Ausgangstext:
================
Faymann: Der Economist hat es zuletzt gut auf den Punkt gebracht: Es geht heute um das Auseinanderklaffen von Arm und Reich. Nach der Wirtschafts- und Finanzkrise haben sich Märkte und Spekulanten viel rascher erholt als die sozial Schwachen. Die Kürzungsprogramme, die nun überall in Europa gemacht werden, führen dazu, dass diese Kluft tiefer wird. Wie sollen Budgets konsolidiert werden, ohne es auf dem Rücken der Ärmsten auszutragen? Das ist eines der Hauptthemen. Unsere Vorschläge sind: Es geht einerseits um die Modernisierung der Wirtschaft, bessere Bildung und Forschung, um weniger Bürokratie, Stärkung des Standortes Europa. Andererseits geht es um Verteilungsthemen wie die Finanztransaktionssteuer und um strengere Regeln für den Bankensektor.

Standard: "Chancellor Faymann has no personal interest in foreign affairs". Das hat die hiesige US-Botschaft nach Washington gekabelt. Ist Ihr Auftritt in Davos eine Reaktion darauf?

Faymann: Überhaupt nicht. Man beweist internationales Interesse durch politische Arbeit auf allen Ebenen. Dafür würde ich nicht das WEF aussuchen, sondern die Initiative, in ganz Europa Finanzmärkte zu regeln. Dort beweise ich mein Engagement, und wenn ich einmal rückblickend gefragt werde, wo sich der Kanzler besonders engagiert hat, dann sind es genau diese europäischen und internationalen Angelegenheiten.

Standard: Dieser Tage wird der 100. Geburtstag von Bruno Kreisky gefeiert, und es wird immer wieder darauf verwiesen, dass Kreisky halt noch ein Kaliber in der Außenpolitik war. Würden Sie sich auch als solches Kaliber bezeichnen?
================
Datenauszug:
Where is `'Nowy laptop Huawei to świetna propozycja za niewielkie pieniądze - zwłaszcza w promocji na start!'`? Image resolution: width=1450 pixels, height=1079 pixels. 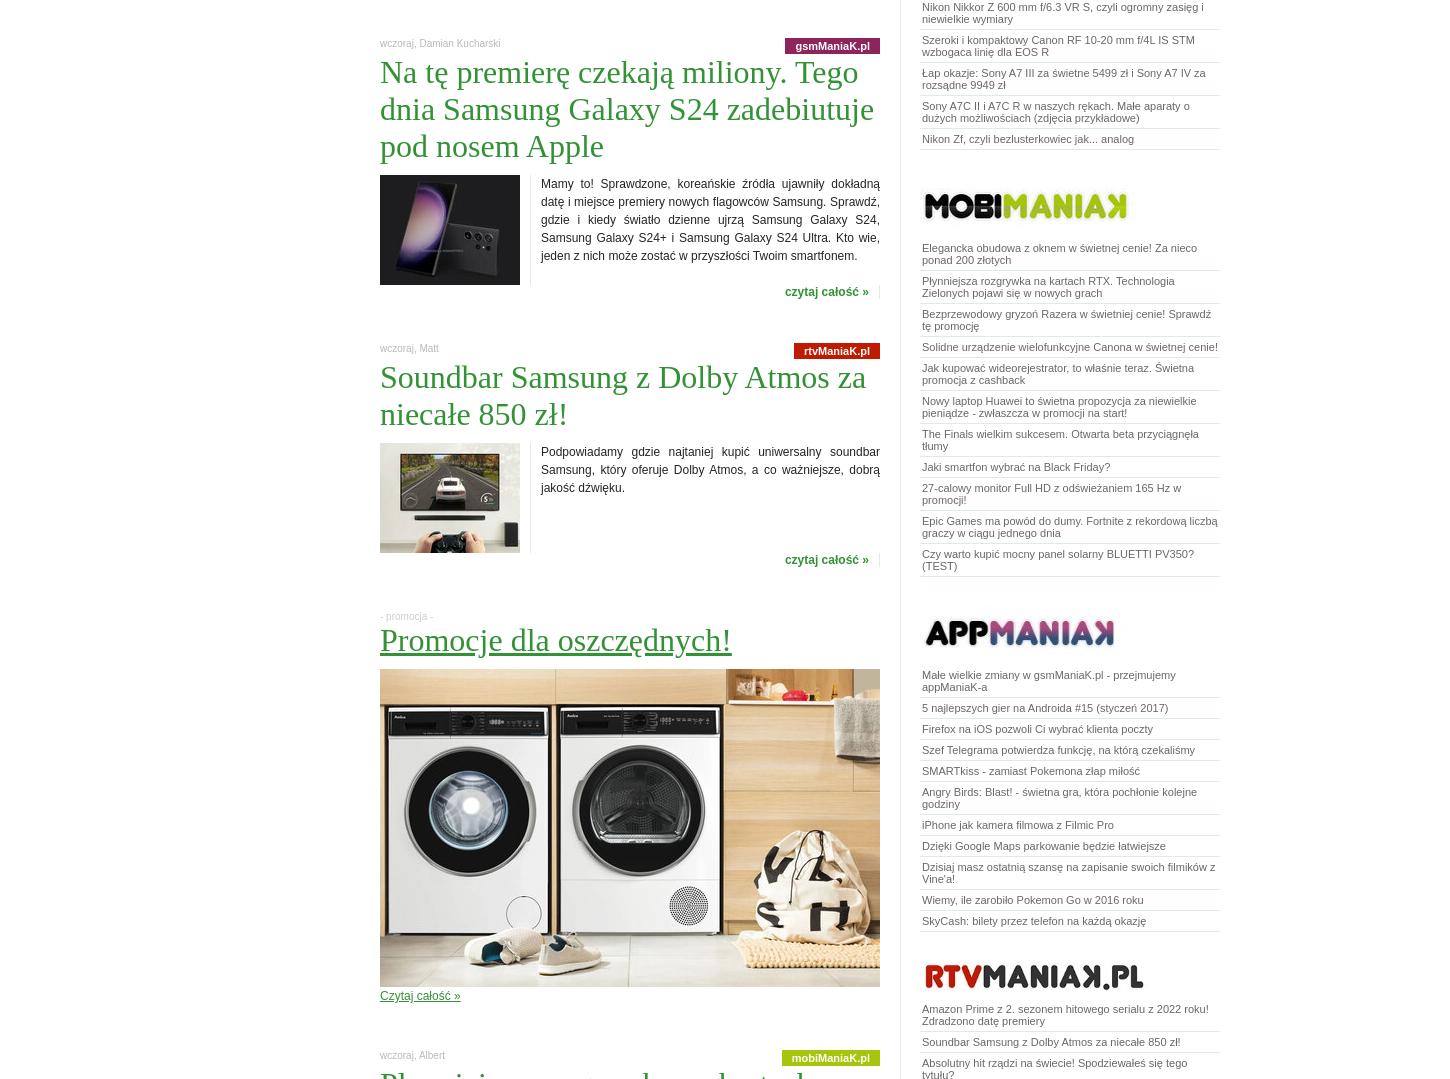
'Nowy laptop Huawei to świetna propozycja za niewielkie pieniądze - zwłaszcza w promocji na start!' is located at coordinates (921, 405).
================
Zu erledigende Aufgabe A: Welche beiden Verteilungsthemen nennt Faymann im Interviewauszug?
Zu erledigende Aufgabe B: Übernehmen Sie aus dem Interview mit Faymann wortgetreu den Abschnitt von „Faymann: Überhaupt nicht.“ bis einschließlich „und internationalen Angelegenheiten.“.
Zu erledigende Aufgabe C: Schreiben Sie das Interview mit Faymann im Anschluss an seinen letzten Satz weiter.

Ergebnis A: Die Finanztransaktionssteuer und strengere Regeln für den Bankensektor.

Ergebnis B:
Faymann: Überhaupt nicht. Man beweist internationales Interesse durch politische Arbeit auf allen Ebenen. Dafür würde ich nicht das WEF aussuchen, sondern die Initiative, in ganz Europa Finanzmärkte zu regeln. Dort beweise ich mein Engagement, und wenn ich einmal rückblickend gefragt werde, wo sich der Kanzler besonders engagiert hat, dann sind es genau diese europäischen und internationalen Angelegenheiten.

Ergebnis C:
Faymann: Unsere Zeiten sind mit jenen Bruno Kreiskys nicht vergleichbar. Es hat natürlich auch eine Menge Kritik an Kreisky gegeben. Ich habe die Diskussionen zwischen 1980 und 1983 nicht vergessen. Aber Kritik ist an einem 100. Geburtstag in der Öffentlichkeit eben geringer ausgeprägt.

Standard: Wird es an Ihrem 100er ähnlich sein?

Faymann: Was stimmt, ist, dass Kreiskys Engagement im Nahen Osten natürlich auch damals kontrovers diskutiert wurde. Das war kein gemeinsames Aufschauen auf die Außenpolitik, das war lange nicht so unumstritten, wie das heute in den Geburtstagsreden zum Ausdruck kommt.

Standard: Aber unumstritten ist, dass er damals außenpolitisch eine große Rolle gespielt hat.

Faymann: Er war sehr engagiert, er ist ein Vorbild. Kreisky gehörte zu jenen Politikern, die den Leuten nicht einreden wollten, man könne alles im Schrebergarten lösen. Dieser Geist Kreiskys spielt heute noch eine Riesenrolle.

Standard: Wer über den Schrebergarten hinauswill, muss außenpolitische Interessen definieren. In besagter Depesche wird auch bemängelt, dass Österreich nicht weiß, was es außenpolitisch will. Was sind die wichtigen außenpolitischen Themen dieser Regierung?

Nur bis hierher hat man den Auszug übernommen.